TVRI Dili also broadcast via satellite. However, according to a Kompas Daily report on 25 May 1999, in December 1998 TVRI Dili stopped broadcasting via satellite due to budget limitations. This was seen as hampering the then-upcoming referendum, where the station was expected to promote the autonomy option.

RRI Dili closed broadcasts on 23 September 1999. TVRI Dili closed its broadcasts afterwards, but it is believed that it was before ABRI troops began to withdraw from East Timor on 24 September 1999 due to the referendum results. The exact closing date is not known.

RTTL, Timor Leste's national radio and television broadcaster, whose broadcasts began in 2002, is believed to be the "successor" to TVRI Dili, utilizing its remaining former assets. The equipment used by TVRI Dili in the RTTL office is still used, such as the uplink satellite dish and the box generator.
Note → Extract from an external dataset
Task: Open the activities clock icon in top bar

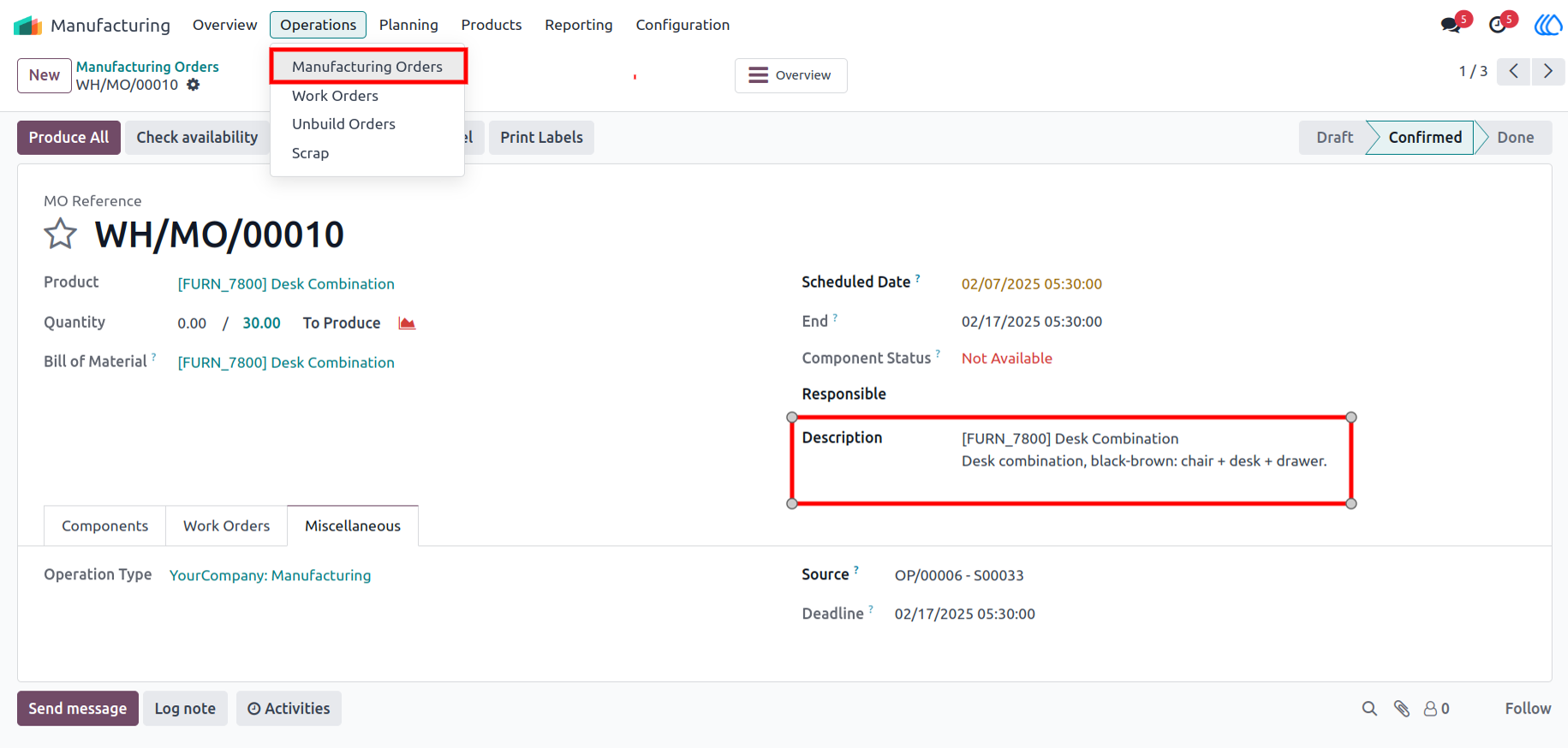Action: (1498, 24)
The TVRI tower in Maribia, which was the forerunner of TVRI in Bumi Lorosae, is no longer used, although the building and tower remains.

The former TVRI transmission station in Viqueque is used by a local radio station, Rádio Povo Viqueque. It is not known whether the former TVRI tower survives.

==Programming==
Until May 1999, TVRI Dili was known to broadcast 90 minutes of local broadcasts per week, namely every Monday, Wednesday and Friday for 30 minutes (18.00-18.30 WITA). The rest was relay broadcasts from TVRI's central station.